Dan untuk itu seyogyanya dari 18 orang yang diajukan ke DPR melalui Presiden tersebut, ada terdapat wakil dari BPH Migas. Akan tetapi peserta hasil seleksi (18 orang) sama sekali tidak menyertakan satupun peserta perwakilan dari BPH Migas. “Pertanyaannya adalah, apakah 6 peserta dari BPH ini kualitas kemampuannya betul-betul dibawah para peserta yang baru, yang notabene para peserta yang baru tersebut belum terlalu paham tentang BPH Migas dan program- programnya?” tulis Surat Pernyataan tersebut.
FKP Bph Migas juga menilai, peserta hasil seleksi Pansel ESDM tidak menyertakan peserta dalam bidang hukum.
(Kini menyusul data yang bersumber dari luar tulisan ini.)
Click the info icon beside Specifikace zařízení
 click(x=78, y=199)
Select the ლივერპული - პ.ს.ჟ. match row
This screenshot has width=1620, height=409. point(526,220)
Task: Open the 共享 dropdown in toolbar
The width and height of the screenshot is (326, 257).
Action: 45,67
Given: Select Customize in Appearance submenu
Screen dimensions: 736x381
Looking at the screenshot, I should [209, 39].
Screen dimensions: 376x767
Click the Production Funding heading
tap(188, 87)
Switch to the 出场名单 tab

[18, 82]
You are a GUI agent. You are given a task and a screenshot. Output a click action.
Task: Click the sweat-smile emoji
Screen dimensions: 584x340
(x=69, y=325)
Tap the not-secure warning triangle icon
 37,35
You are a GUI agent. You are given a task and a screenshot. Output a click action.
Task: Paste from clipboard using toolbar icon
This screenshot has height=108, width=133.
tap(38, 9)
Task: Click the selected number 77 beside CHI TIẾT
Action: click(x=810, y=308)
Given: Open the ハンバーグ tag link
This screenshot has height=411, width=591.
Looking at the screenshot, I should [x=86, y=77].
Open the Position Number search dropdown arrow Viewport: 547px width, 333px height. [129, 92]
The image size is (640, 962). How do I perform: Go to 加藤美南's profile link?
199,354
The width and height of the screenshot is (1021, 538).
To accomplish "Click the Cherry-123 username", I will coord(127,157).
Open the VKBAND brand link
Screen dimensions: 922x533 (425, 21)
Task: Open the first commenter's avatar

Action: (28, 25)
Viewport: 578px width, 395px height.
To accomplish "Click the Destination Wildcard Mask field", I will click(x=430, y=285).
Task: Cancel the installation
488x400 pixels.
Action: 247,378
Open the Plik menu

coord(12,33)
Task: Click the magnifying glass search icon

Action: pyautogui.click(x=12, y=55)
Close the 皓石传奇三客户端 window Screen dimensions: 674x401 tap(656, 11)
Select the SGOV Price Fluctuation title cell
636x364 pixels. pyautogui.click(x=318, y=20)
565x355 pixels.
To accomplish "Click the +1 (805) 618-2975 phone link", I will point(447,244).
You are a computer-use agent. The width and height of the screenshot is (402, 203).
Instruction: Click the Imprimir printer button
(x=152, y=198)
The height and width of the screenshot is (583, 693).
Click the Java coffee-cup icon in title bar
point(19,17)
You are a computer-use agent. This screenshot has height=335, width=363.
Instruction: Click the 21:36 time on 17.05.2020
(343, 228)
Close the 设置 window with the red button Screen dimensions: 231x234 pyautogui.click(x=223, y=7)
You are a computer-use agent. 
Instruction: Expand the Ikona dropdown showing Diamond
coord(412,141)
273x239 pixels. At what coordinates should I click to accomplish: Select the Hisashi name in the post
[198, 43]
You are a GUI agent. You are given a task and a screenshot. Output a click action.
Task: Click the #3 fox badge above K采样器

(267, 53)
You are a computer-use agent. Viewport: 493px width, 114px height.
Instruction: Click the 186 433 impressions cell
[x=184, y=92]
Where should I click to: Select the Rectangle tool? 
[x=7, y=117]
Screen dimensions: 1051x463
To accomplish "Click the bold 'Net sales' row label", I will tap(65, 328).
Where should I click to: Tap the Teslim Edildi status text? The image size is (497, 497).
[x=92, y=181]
Berdasarkan Penjelasan Pasal 47 Ayat (2) UU No. 22 Tahun 2001 tentang Migas, disebutkan bahwa “..Yang dimaksud dengan tenaga professional dalam ketentuan ini adalah pihak-pihak yang mempunyai keahlian pengalaman dan pengetahuan yang dibutuhkan antara lain bidang perminyakan, lingkungan hidup, HUKUM, ekonomi dan sosial,”
Selanjutnya mengingat tupoksi BPH Migas (sesuai UU 22/2001 dan PP 67/2002) salah satunya adalah fungsi “pengaturan” (disamping pengawasan) terhadap penyediaan dan pendistribusian BBM dan gas Bumi melalui pipa. Oleh karenanya agak mengherankan bahwa peserta hasil pansel yang 18 orang tersebut sama sekali tidak menyertakan peserta yang memiliki latar belakang “hukum”. Saat ini BPH Migas sudah memiliki lebih dari 123 Peraturan BPH Migas, dan juga terdapat salah satu tugas BPH Migas sebagai Dispute Resolution (Penyelesaian Perselisihan Antar
Badan Usaha).
Apabila tidak ada Komite yang memiliki latar belakang hukum, tugas membuat peraturan-peraturan serta lembaga penyelesaian perselisihan (fungsi Arbitrase Migas) tidak akan dapat berjalan sesuai harapan. Oleh karenanya pihaknya meminta DPR-RI khususnya Komisi VII meminta Pemerintah untuk melakukan “Seleksi Ulang”.